[start of DATA]

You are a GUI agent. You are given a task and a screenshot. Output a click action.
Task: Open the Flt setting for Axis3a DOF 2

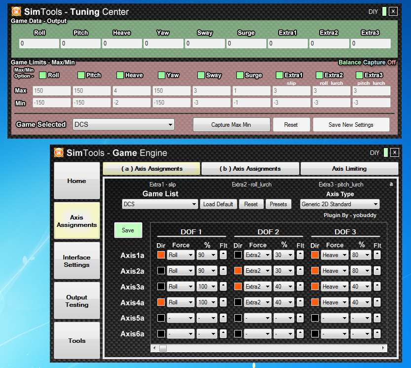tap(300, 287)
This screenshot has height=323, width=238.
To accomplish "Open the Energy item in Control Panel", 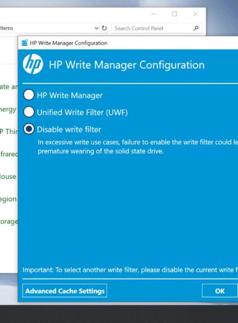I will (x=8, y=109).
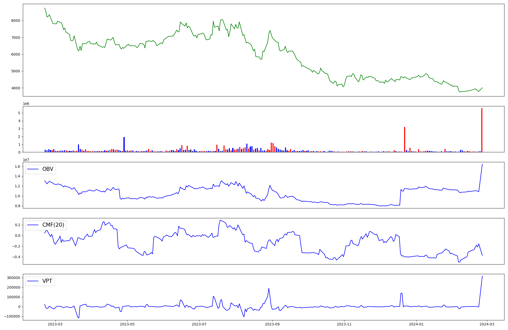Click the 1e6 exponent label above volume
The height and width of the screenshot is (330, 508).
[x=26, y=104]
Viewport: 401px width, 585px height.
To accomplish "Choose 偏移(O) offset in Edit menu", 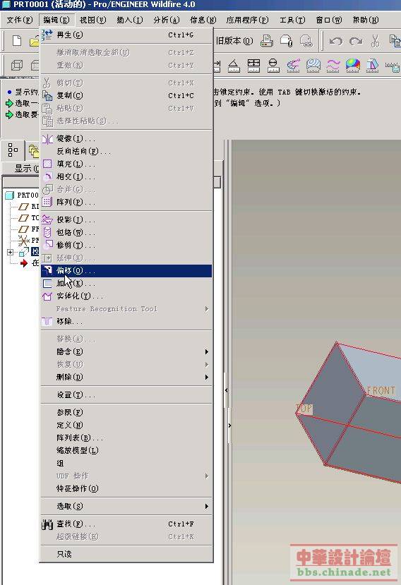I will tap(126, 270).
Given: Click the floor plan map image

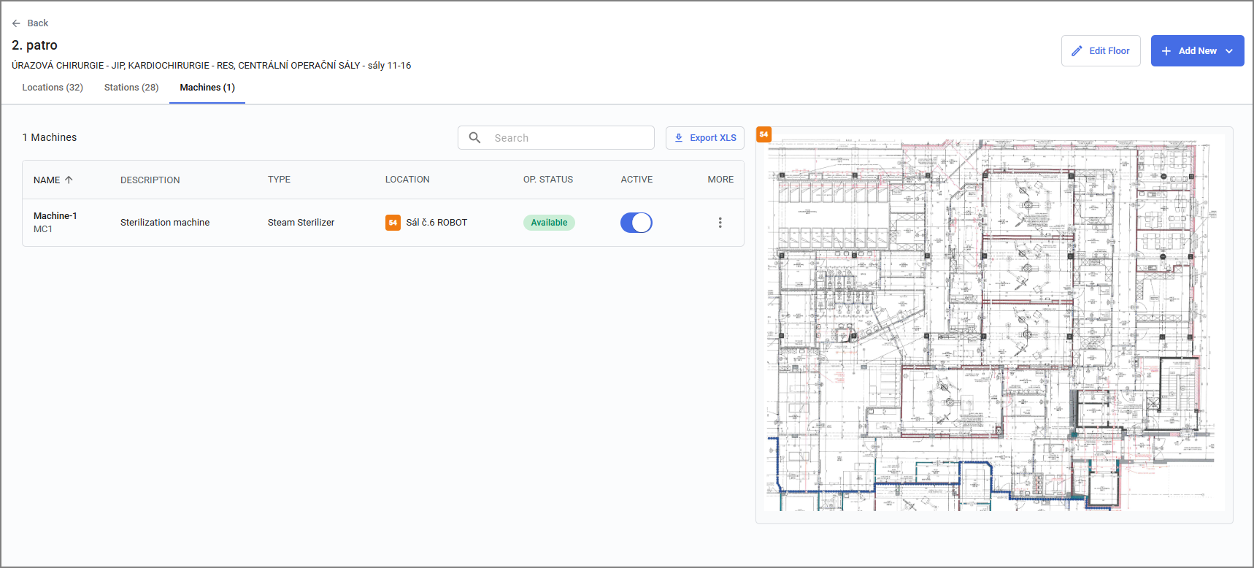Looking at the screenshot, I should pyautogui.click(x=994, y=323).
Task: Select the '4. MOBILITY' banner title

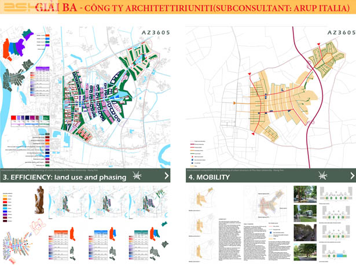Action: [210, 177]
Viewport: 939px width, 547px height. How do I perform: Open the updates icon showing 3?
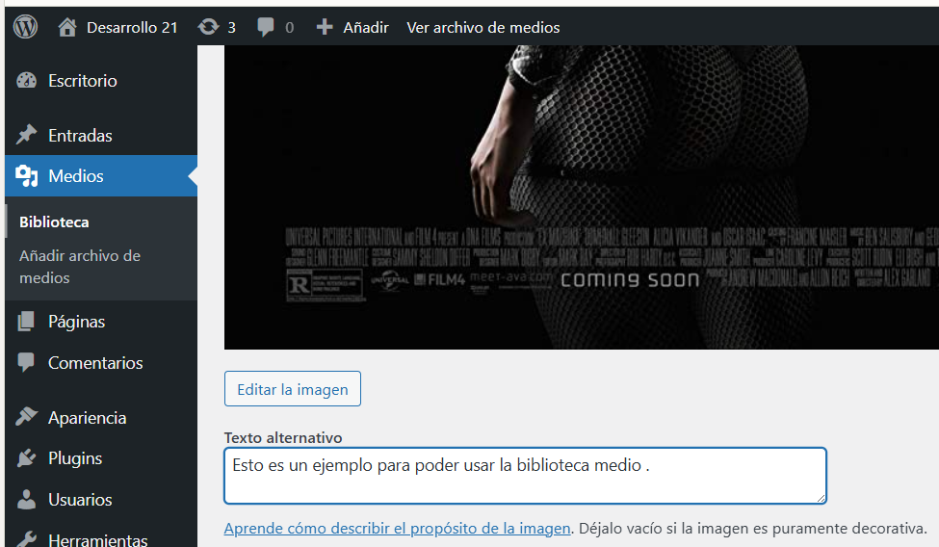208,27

[end of DATA]

Filter the lines above and keep only those that contain the string "Viewport". Copy each of them unchanged.

§ **COMPLETE OUTPUT**:
Viewport: 401px width, 585px height.
Viewport: 939px width, 547px height. How do I perform: Open the updates icon showing 3?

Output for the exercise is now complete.